Opening morning I let a 4 point pass from this blind over looking the creek and the old creek bed.









Opening evening I let a 5 point pass from the same blind.

Second day I was in this finished blind.









In the morning I let a 4 point pass, I believe the same one as opening morning. That evening as I was packing up for the day I let another 4 point pass.

Then Saturday morning I had a noon appointment to go look to see if I could save some bees in a fallen tree. Since the blind over looking the creek is the cloest to the house I hunted it again despite my rule of not doing the same blind two days in a row.
About 9:30 Kare comes up the stairs from putting wood in the furnace, looks out the living room window and calls me on the talk about. 
She says the big buck is on the hill heading to the back. 
I set my book down and remove my chair so I can get a good view behind my blind. I see the buck coming along the ridge line to me. Looks as if I'm going to get an easy shot, but the buck stops in some brush and then climbs up on the trail along the creek. Once he hits the trail he starts to reverase his course. I aimed and squeezed off the shot. The buck runs behind some big trees stumbling as he went. I rack the gun for a second shot if he comes out from behind the trees. I can see him moving and kare is talking to me on the radio but I'm watching to see if the deer is going to move again.
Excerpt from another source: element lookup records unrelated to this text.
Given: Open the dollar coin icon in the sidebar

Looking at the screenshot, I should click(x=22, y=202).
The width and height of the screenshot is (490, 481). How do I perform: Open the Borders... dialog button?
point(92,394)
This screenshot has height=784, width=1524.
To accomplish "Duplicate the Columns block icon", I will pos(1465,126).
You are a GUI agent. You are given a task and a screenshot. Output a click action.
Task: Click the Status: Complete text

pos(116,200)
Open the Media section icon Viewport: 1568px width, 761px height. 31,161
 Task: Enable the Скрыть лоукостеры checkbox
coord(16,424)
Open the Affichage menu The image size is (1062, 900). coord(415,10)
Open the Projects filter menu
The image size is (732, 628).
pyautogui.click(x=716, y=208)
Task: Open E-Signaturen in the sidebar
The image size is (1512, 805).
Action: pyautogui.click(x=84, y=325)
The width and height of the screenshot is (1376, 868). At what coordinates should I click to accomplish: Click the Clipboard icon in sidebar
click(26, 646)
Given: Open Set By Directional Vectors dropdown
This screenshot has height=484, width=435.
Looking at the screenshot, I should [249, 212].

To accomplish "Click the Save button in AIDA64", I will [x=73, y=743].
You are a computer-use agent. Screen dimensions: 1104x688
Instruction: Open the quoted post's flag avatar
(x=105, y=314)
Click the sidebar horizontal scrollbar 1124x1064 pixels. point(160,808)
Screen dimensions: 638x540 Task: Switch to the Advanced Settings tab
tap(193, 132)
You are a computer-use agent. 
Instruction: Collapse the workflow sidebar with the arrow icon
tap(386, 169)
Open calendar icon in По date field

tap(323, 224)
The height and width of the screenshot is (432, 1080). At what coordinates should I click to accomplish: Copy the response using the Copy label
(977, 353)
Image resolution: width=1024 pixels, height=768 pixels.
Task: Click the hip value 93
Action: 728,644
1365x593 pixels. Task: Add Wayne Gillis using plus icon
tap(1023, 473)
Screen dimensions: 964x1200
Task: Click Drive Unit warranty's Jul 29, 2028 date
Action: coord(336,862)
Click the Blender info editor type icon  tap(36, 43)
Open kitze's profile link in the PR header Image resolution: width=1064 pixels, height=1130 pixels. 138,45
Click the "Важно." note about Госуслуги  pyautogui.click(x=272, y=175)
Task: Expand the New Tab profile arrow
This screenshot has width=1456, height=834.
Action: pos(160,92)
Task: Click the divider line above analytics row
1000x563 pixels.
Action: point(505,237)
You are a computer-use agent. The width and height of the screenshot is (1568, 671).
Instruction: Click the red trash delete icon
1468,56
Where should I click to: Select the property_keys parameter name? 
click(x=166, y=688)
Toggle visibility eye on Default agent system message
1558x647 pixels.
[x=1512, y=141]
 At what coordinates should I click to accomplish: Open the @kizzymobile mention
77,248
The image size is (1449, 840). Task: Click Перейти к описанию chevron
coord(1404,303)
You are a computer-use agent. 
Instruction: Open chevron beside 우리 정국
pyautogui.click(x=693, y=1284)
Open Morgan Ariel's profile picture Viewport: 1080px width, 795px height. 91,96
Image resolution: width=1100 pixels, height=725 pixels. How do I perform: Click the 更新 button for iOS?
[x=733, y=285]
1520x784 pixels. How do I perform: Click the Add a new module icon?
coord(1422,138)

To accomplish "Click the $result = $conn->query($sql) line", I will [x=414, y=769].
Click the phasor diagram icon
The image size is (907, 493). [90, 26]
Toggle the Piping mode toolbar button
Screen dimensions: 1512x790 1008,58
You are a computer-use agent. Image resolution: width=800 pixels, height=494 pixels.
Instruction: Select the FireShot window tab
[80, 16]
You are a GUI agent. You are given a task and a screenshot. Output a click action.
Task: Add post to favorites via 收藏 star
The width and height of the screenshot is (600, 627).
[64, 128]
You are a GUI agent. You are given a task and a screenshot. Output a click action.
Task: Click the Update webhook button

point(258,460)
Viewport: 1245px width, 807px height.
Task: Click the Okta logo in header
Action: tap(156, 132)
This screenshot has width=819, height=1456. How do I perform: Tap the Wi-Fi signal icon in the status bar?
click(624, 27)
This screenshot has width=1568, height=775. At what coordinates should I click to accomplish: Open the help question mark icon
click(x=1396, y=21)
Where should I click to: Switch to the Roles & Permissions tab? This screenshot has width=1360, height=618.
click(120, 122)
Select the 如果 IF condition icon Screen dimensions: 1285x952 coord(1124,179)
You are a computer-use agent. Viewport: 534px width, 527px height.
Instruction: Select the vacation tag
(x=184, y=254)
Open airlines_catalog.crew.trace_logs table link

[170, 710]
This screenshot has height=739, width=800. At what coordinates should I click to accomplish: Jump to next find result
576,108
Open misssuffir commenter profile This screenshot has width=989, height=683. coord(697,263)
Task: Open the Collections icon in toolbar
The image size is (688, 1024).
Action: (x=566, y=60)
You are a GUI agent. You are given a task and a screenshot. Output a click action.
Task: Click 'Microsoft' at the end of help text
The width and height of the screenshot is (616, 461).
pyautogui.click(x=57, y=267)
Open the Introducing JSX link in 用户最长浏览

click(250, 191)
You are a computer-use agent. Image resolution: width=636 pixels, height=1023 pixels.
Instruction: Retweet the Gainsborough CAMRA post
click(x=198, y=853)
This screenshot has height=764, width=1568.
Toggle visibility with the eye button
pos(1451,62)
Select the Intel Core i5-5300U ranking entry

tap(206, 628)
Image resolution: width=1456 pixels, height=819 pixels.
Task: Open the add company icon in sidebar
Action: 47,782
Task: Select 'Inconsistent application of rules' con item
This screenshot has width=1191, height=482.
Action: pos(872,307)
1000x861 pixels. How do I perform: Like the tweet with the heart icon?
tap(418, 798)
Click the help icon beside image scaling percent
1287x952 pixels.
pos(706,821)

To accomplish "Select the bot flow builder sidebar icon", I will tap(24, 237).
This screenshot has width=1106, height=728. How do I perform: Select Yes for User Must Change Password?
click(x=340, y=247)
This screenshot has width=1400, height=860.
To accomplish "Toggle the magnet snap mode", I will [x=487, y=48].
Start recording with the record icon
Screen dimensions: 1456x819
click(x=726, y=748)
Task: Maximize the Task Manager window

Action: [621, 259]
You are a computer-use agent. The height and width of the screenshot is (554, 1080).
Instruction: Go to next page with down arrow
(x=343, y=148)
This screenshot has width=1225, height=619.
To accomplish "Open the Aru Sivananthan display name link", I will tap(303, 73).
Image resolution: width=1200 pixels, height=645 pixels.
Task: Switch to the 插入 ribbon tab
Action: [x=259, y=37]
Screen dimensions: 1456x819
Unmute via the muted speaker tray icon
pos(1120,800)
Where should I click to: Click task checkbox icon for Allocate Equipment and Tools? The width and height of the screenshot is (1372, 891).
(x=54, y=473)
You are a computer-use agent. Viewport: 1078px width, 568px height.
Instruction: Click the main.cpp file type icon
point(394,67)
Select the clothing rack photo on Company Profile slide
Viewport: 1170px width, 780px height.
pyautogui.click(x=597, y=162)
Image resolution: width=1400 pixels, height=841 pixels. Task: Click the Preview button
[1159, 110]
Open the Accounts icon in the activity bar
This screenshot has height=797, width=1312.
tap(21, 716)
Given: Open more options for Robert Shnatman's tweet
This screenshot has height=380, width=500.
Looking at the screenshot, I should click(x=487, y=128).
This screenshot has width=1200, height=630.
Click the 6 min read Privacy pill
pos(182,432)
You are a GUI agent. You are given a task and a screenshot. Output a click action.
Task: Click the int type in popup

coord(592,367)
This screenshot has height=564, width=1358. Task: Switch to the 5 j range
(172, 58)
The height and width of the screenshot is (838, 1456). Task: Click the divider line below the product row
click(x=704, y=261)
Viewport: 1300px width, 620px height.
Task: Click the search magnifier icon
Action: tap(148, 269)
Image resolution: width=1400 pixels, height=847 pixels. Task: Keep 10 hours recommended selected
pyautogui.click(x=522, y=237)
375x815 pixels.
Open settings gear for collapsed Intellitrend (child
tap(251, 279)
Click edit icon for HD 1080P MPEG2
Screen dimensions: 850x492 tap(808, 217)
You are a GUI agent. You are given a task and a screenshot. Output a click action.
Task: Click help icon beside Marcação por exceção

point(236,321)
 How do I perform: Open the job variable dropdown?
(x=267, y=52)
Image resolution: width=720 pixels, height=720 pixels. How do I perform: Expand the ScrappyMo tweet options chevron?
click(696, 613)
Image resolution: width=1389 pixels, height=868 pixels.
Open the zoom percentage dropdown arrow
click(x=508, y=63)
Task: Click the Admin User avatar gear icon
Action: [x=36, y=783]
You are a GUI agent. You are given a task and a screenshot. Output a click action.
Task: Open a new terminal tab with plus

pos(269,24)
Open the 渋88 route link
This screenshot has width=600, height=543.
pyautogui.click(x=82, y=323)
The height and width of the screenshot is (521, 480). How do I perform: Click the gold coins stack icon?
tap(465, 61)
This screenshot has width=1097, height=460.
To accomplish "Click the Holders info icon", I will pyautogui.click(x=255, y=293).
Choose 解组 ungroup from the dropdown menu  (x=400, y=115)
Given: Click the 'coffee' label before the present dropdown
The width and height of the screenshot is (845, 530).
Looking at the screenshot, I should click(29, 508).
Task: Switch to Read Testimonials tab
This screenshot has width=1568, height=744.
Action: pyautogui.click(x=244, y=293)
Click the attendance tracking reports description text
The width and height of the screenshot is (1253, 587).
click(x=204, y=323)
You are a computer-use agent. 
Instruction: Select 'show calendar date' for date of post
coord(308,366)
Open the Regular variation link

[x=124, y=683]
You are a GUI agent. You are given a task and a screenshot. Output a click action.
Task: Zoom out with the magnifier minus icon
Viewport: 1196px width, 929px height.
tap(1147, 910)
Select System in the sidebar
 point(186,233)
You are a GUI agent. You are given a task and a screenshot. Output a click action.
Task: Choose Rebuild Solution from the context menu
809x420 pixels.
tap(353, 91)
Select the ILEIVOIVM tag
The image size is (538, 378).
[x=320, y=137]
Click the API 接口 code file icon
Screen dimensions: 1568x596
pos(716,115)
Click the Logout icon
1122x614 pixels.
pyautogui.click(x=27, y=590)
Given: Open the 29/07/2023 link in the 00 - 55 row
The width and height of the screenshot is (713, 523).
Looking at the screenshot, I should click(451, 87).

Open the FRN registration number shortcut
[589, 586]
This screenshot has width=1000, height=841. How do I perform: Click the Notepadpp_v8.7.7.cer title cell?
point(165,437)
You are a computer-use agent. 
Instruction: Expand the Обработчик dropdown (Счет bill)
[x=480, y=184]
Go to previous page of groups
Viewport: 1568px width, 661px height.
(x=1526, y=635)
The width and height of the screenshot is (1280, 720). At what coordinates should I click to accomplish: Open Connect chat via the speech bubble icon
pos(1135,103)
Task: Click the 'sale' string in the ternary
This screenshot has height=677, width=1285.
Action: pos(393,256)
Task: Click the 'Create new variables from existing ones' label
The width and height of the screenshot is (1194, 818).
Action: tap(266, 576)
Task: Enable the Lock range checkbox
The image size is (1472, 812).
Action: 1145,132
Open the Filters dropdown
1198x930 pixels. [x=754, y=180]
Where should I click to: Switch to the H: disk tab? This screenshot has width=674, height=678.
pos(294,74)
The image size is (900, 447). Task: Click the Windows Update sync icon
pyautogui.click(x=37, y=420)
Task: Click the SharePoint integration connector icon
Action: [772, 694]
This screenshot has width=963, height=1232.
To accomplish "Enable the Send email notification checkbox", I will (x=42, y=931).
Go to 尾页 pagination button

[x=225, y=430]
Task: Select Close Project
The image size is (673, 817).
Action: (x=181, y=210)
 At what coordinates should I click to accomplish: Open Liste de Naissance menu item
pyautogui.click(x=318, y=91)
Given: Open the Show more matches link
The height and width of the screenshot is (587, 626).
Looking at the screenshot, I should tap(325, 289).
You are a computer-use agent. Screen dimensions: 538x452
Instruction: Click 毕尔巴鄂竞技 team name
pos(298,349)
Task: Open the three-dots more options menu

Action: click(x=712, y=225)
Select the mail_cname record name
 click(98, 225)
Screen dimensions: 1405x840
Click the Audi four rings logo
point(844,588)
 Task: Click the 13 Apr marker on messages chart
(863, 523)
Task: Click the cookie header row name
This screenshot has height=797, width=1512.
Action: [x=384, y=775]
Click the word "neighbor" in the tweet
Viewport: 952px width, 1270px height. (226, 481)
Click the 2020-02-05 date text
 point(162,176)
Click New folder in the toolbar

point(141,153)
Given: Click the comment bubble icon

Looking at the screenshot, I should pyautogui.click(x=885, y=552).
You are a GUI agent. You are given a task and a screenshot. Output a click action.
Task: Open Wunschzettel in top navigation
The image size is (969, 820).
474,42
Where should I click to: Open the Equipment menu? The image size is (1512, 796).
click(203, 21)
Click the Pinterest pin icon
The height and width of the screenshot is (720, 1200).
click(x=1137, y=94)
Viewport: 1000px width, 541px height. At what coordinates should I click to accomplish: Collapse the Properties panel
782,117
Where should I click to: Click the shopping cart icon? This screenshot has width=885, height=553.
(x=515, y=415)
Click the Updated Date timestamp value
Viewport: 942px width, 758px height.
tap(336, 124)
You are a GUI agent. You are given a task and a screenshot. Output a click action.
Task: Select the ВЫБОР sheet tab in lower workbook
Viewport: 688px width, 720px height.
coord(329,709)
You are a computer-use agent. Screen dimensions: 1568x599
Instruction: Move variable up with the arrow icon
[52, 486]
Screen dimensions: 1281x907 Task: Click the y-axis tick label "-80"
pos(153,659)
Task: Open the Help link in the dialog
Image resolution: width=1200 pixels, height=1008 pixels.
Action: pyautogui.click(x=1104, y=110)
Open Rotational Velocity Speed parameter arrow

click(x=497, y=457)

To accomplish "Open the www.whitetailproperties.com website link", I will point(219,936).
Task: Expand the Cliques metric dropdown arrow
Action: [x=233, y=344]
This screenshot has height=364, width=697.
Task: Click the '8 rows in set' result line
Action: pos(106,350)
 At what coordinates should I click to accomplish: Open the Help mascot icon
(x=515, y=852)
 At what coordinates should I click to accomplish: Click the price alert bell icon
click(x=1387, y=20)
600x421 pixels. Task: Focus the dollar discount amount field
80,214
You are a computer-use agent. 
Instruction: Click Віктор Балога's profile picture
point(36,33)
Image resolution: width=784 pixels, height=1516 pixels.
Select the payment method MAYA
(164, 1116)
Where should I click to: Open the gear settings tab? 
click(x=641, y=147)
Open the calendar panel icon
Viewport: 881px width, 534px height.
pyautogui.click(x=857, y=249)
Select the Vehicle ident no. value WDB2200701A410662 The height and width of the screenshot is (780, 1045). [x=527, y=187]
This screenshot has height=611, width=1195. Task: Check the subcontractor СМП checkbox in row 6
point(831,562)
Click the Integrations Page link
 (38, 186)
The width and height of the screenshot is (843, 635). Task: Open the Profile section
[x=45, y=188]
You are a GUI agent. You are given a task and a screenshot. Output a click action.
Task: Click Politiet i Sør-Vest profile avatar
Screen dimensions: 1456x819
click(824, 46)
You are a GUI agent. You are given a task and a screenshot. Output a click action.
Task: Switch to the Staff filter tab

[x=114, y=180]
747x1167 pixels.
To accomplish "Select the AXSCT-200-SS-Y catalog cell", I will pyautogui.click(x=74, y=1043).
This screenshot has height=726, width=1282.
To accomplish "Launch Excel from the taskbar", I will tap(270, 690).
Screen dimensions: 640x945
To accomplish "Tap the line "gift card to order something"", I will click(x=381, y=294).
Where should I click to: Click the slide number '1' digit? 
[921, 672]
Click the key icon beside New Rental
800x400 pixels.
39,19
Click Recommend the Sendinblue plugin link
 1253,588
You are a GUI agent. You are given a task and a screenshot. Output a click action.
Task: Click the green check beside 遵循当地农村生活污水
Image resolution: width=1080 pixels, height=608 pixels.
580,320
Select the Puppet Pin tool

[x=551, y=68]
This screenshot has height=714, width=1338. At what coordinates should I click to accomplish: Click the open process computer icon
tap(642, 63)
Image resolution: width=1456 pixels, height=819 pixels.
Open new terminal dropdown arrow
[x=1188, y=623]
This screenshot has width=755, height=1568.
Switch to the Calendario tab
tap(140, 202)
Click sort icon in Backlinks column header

Seems like 10 to 15 minutes to me but Kare said 4 minutes she saw me from our living room window approching the deer . He is down for the count, My first southern Michigan white tail, My 49th year of hunting them.
The buck hammer did an awsome job going in at a quartering angle behind the left front shoulder jelling the lungs and punching a hole thru the heart. I recovered the bullet just under the hide behind the right shoulder.
A team effort netted a nice buck.

 Al


----------



## alleyyooper (Jul 6, 2007)

Shot was a paced 53 yards.

 Al


----------



## Fallguy (Jan 23, 2004)

Congrats on your first one! :beer:


----------



## bearhunter (Jan 30, 2009)

i need a scout like that :thumb:


----------



## alleyyooper (Jul 6, 2007)

Not my first buck or deer in 49 years by all means. Just my first in southern Michigans shot gun zone.
Thanks.

 Al


----------



## Bug Guy (Jul 19, 2009)

That'll work! Nice Job!


----------



## bearhunter (Jan 30, 2009)

i've shot a coupla truck loads of deer with the little 20. :sniper: 12 g slugs hurt me


----------